The result of the scoping process usually shows how complex the subject area of compliance is and the extent of the interdisciplinary demands it places on functionaries. There is an observable trend to no longer consider compliance in isolation, but to see it consistently in connection with risk management. This results not only in the merging of interlocking processes, but also in the design of a resource-saving matrix organisation. The advantage of the matrix organisation is that the necessary activities can be flexibly distributed, thus creating a justifiable expense even for smaller companies. An essential advantage of such an organisational form is the possible recourse to already existing processes and process owners as well as the underlying structural and procedural organisations.

This results in the possibility to fall back on existing structures, which has the advantage that compliance is perceived in the form of a process network and not as an isolated process. The perception of the importance of compliance in the company is essential for the decision of the organisational design.

Compliance sees itself as active risk prevention in the company. In addition to many individual organisational measures that compliance management requires, it demands a compliance culture that is broadly anchored in the company and actually lived by both the management and the workforce. The essential prevention aspect is to build such a compliance culture.

This culture is created by developing the intrinsic motivation of employees to build and maintain a positive attitude towards the ethical management principles of the company. This results in a value system that creates the conditions for legally compliant behaviour and forms the basis for a compliance system. This system must be suitable for ensuring extensive immunity against conduct detrimental to the company in the broadest sense. In this sense, the company's managers are called upon. The task of the executives is to make an outstanding contribution to a functioning and sustainable compliance in the company by communicating the values, norms and virtues of a prevention-oriented compliance culture to their employees at all levels and maintaining them permanently. This process must be accompanied by strategically elaborated communication.

If you currently (as of 28.10.21) enter the term compliance in Google, you will receive over 814 million hits. This gives an idea of the quantity of comments on this term and the prominent role compliance now plays.

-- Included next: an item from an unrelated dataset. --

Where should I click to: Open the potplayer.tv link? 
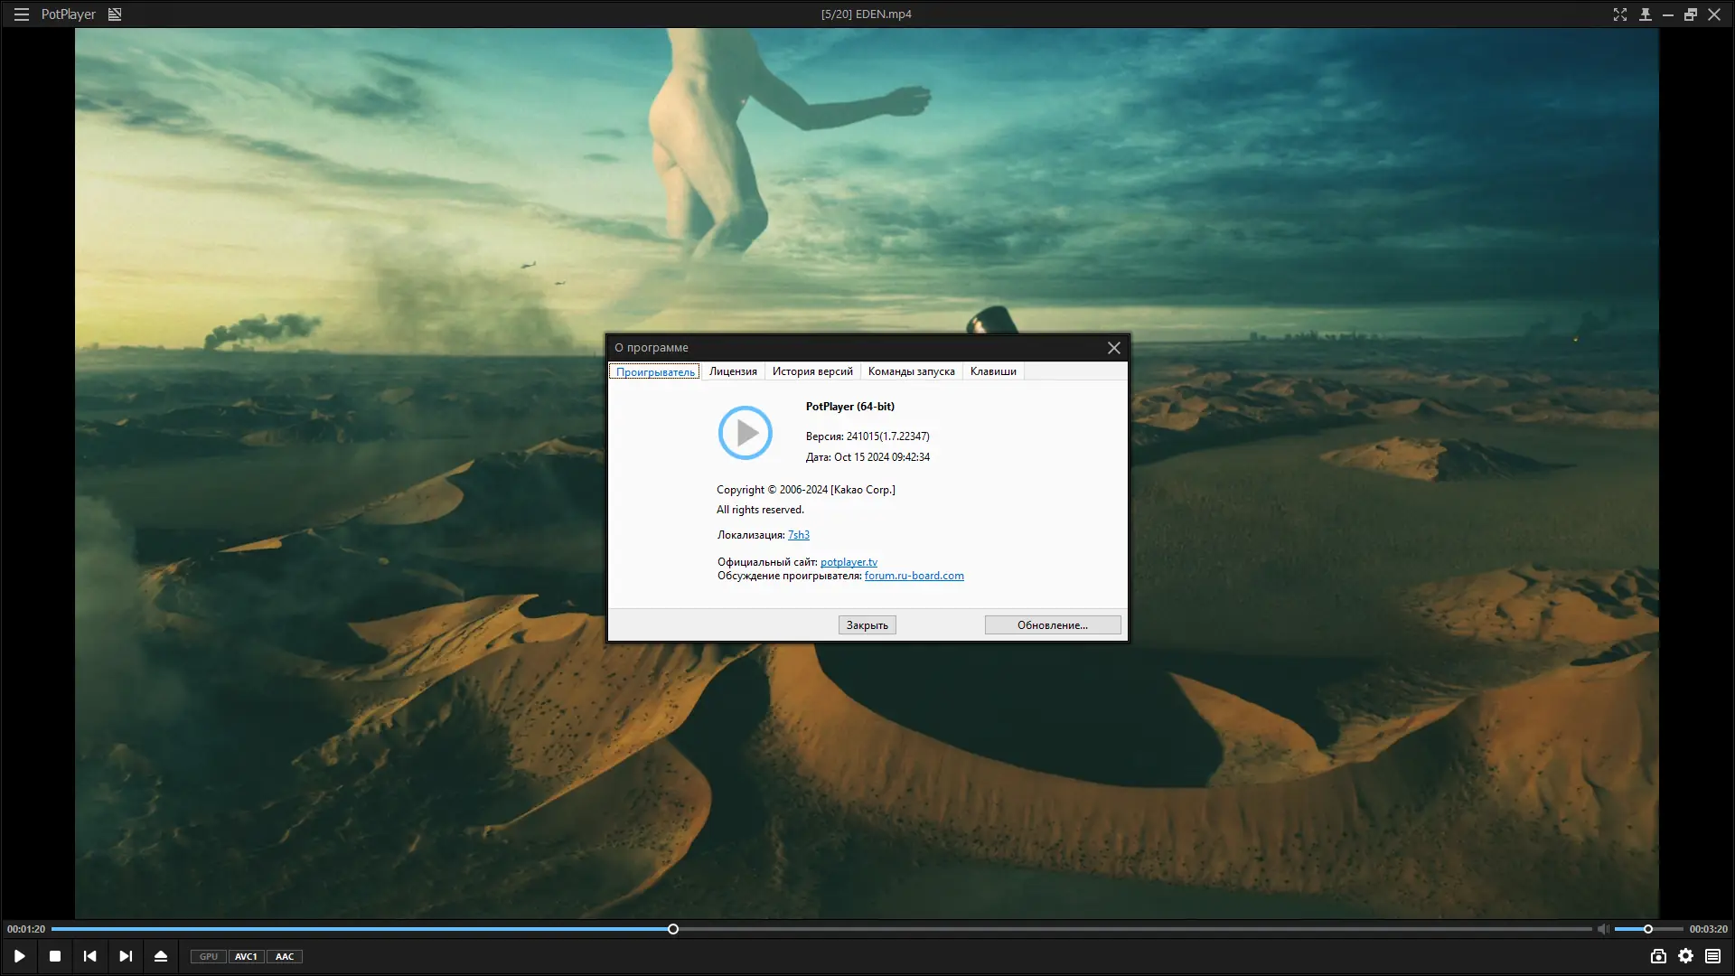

The art is to grasp the broad spectrum of this topic and to implement it in such a way that it is tailored to the respective company and its individual culture. Indispensable for this is the identification of all risks of the business model at all levels and the evaluation of these risks within the framework of a company-internal target standard. Risk management is carried out by introducing countermeasures, which in turn are controlled by the management within the framework of a functioning internal control system (ICS). The proof of effectiveness is essential here. This should demonstrate and prove the effectiveness of the control as well as the countermeasures. The management of the company plays a major role in a functioning compliance. Compliance will always remain a challenge. The legal framework conditions will continue to develop both nationally and internationally, regardless of the industry, and will also require constant adjustments to the compliance organisation.